Günümüz dünyasında insanlar alabildiğine bireyselliği oynamaya
meyilli ve başkalarına açılırsam acaba nelerimi kaybedeceğim
endişesiyle yaşamını sürdürmektedir. Bu anlayışların her gün daha
bir çoğaldığını gördüğünüzde bir hayal kırıklığı yaşayabilirsiniz. Bu
sıradanlıkları kırmanızın ve başka yaşamlara aldırmadan ilk öncü
sizmişsiniz gibi hareket etmenin yollarını arayacaksınız. Bu yaşama
ilk adımı atar atmaz gönlünüz de bir rahatlama hissedersiniz.

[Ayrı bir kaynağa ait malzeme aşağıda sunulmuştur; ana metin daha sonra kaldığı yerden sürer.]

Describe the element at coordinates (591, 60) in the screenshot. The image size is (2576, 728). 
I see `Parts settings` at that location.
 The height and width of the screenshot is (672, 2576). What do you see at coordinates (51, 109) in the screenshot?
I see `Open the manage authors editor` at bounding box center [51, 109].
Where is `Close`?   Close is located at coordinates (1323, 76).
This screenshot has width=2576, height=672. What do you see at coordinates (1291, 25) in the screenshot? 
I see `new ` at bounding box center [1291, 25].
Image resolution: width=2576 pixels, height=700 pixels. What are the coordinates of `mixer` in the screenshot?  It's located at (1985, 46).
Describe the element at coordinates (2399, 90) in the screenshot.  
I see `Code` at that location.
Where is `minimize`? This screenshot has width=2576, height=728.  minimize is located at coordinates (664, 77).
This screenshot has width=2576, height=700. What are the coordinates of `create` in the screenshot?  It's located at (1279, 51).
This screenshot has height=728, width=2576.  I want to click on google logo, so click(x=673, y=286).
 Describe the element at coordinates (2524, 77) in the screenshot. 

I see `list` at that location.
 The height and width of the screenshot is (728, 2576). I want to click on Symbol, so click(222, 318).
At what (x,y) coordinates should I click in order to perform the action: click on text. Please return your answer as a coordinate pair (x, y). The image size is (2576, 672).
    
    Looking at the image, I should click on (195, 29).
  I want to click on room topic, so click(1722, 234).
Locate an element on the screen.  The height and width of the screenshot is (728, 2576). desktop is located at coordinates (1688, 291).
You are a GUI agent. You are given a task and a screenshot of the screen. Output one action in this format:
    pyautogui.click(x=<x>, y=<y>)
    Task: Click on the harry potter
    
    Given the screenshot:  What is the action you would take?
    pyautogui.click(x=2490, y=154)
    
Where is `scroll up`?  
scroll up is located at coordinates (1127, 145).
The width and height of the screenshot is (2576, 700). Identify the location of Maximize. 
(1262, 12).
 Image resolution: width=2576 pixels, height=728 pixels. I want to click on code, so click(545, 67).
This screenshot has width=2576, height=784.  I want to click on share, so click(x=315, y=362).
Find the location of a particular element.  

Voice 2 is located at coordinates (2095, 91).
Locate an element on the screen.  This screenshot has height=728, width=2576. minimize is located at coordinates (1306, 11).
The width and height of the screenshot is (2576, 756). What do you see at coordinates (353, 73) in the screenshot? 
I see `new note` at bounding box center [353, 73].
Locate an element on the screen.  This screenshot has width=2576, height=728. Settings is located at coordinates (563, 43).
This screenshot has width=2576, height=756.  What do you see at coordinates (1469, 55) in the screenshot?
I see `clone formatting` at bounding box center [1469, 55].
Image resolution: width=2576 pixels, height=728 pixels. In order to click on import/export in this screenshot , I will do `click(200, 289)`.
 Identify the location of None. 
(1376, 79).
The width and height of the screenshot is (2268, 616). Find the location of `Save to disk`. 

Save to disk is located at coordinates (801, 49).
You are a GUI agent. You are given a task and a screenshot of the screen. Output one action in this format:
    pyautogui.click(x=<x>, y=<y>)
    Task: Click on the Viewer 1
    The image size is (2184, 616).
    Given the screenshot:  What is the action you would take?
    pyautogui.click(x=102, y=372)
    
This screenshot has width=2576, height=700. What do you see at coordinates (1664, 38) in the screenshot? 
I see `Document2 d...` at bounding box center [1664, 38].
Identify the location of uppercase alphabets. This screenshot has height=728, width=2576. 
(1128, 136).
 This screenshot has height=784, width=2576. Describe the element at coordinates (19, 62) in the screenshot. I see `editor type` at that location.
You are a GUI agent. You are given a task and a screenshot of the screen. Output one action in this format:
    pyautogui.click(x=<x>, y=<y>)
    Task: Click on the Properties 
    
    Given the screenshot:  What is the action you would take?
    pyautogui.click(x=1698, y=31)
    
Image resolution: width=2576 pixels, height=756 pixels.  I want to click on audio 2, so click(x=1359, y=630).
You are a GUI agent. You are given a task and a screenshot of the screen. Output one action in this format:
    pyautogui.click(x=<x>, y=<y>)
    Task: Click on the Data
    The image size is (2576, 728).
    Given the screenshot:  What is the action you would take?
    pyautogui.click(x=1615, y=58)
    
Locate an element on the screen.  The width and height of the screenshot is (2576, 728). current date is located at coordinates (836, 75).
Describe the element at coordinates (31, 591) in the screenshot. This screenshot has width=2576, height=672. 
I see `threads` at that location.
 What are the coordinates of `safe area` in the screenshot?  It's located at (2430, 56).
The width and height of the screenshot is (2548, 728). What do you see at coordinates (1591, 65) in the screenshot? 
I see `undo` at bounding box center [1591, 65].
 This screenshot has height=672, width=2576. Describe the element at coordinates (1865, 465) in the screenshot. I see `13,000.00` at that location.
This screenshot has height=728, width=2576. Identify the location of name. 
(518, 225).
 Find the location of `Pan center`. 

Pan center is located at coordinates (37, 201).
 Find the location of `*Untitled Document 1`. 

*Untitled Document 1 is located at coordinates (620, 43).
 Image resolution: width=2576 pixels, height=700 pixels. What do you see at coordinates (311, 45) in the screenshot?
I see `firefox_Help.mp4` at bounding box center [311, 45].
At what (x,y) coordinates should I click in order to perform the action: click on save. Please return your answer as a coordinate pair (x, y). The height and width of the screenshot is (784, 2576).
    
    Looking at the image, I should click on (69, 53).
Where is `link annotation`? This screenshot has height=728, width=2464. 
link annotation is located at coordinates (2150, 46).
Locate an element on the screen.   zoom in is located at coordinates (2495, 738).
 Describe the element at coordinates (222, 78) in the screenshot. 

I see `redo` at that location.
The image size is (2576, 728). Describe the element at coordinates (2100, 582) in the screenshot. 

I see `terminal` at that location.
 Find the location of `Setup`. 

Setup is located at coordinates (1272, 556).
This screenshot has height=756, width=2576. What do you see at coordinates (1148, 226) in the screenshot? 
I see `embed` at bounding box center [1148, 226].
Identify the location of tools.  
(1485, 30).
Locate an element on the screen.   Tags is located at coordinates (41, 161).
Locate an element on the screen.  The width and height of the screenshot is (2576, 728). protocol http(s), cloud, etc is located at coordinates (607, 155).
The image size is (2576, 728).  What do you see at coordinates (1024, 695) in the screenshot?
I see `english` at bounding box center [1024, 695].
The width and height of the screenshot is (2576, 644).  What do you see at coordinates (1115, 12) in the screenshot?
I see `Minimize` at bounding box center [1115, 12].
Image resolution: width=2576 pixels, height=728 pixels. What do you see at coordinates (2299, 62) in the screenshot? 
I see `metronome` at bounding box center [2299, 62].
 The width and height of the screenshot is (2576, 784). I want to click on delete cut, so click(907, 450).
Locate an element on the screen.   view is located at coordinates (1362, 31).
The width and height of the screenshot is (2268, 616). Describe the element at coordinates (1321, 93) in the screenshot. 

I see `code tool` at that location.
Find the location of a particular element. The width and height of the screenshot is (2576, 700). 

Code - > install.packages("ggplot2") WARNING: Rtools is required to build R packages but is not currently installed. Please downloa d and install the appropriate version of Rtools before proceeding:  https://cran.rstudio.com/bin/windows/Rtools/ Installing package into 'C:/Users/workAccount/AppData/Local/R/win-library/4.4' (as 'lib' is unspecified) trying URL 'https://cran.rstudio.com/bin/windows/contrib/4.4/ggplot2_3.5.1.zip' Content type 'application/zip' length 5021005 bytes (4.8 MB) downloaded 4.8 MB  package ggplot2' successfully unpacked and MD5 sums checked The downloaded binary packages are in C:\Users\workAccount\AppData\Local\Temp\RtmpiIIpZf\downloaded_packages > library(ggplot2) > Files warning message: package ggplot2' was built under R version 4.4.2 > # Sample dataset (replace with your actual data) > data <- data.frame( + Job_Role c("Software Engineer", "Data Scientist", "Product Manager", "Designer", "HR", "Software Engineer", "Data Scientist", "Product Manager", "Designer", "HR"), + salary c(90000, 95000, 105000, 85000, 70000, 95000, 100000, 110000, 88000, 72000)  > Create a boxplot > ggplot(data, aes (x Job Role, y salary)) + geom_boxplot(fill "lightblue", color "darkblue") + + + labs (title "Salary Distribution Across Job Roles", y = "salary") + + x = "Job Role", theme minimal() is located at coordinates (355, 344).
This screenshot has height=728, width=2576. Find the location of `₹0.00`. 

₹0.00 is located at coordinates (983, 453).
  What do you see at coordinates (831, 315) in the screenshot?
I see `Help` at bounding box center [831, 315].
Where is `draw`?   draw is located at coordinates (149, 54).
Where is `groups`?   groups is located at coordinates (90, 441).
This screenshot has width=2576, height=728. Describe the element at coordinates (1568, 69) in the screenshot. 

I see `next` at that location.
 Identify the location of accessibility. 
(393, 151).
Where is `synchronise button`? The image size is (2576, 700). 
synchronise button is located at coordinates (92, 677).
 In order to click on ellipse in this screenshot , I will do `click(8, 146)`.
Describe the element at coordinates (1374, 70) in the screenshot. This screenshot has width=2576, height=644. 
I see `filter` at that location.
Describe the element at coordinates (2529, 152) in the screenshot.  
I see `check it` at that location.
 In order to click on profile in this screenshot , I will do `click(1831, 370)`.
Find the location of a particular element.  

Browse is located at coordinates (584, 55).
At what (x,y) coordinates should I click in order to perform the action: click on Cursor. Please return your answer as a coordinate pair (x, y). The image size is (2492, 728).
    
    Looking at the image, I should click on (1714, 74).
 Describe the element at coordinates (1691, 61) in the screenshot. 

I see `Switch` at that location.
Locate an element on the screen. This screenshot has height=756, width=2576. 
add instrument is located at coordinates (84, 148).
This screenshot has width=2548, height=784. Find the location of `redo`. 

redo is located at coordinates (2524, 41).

Rahatlamayı rehavet olarak anlamayalım sakın, rahatlama
gönüldeki genişlik ve huzurun ilk yansımalarıdır. Bu huzurun
devamlılık kazanması ve sizin yaşamınızın her noktasında bir
gülücük tomurcuklarının açması için, huzurunuzu daim
eylemelisiniz. Huzurun devamlılık kazanmasının yollarından biri
paylaşımcılığı öne çıkarmaktır. Paylaşımcı insanlar, aşkın, rahat ve
endişeden uzak insanlardır. Onların hayatlarında nasıl olur acaba,
beni benim silahımla vurabilir mi, benim karşıma bir rakip olarak
çıkıp beni yok edebilir mi, insanoğlu bu, kesinlikle güvenilmez
hayatın her noktasında böyle şüpheci yaklaşmazsam sonra kendi
elimle kendi sonumu hazırlarım diye düşünüp, yaşamı zehir edenler;
hep mutsuz kalmaya mahkûmdur. Oysa paylaşımcı insanların
yaşamı bu septik algılamalardan uzak ve rahatlık içinde geçer. Birini
sevdiğinizi içinizde saklayıp durun bakalım, o kişi sizin onun
hakkında ne düşündüğünüzü bilmeden size tepkisi nasıl olur. Eğer
bir değerin kalıcılığını sağlamak ve kök salıp bütün bir insanlığın
yaşamını saracak kadar hakikat taşlarıyla donatılmasını istiyorsanız,
onu başkalarıyla paylaşmalısınız ki, neresinde düzeltilmesi gereken
yerler var, neresi gerçekten iyi algılanmış, ne kadar etkili bir
düşünce bunu fark etme imkânlarınız doğar. Bu durum da, insanın
kendisine bir değer verdiğini ortaya çıkarır. Kendisine değer veren
insanlar, kendilerinin değerini belirleyecek düşüncelerini
başkalarıyla paylaştıklarında, değeri onların gözündeki ve gönlündeki
işgal ettiği yer oranında olacaktır. Bu anlayış oluşmazsa çok
değerli ve ulaşılması imkânsız değerler de olsa, ortaya koymayan
insanlar, o gün fani olduklarından yok olacaktır. Oysa insan şunu
aklından hiç çıkarmamalıdır.”kim iyi bir çığır açarsa, kıyamete kadar
o çığırdan gidenden dolayı, o kişi iyi bir karşılık alır.”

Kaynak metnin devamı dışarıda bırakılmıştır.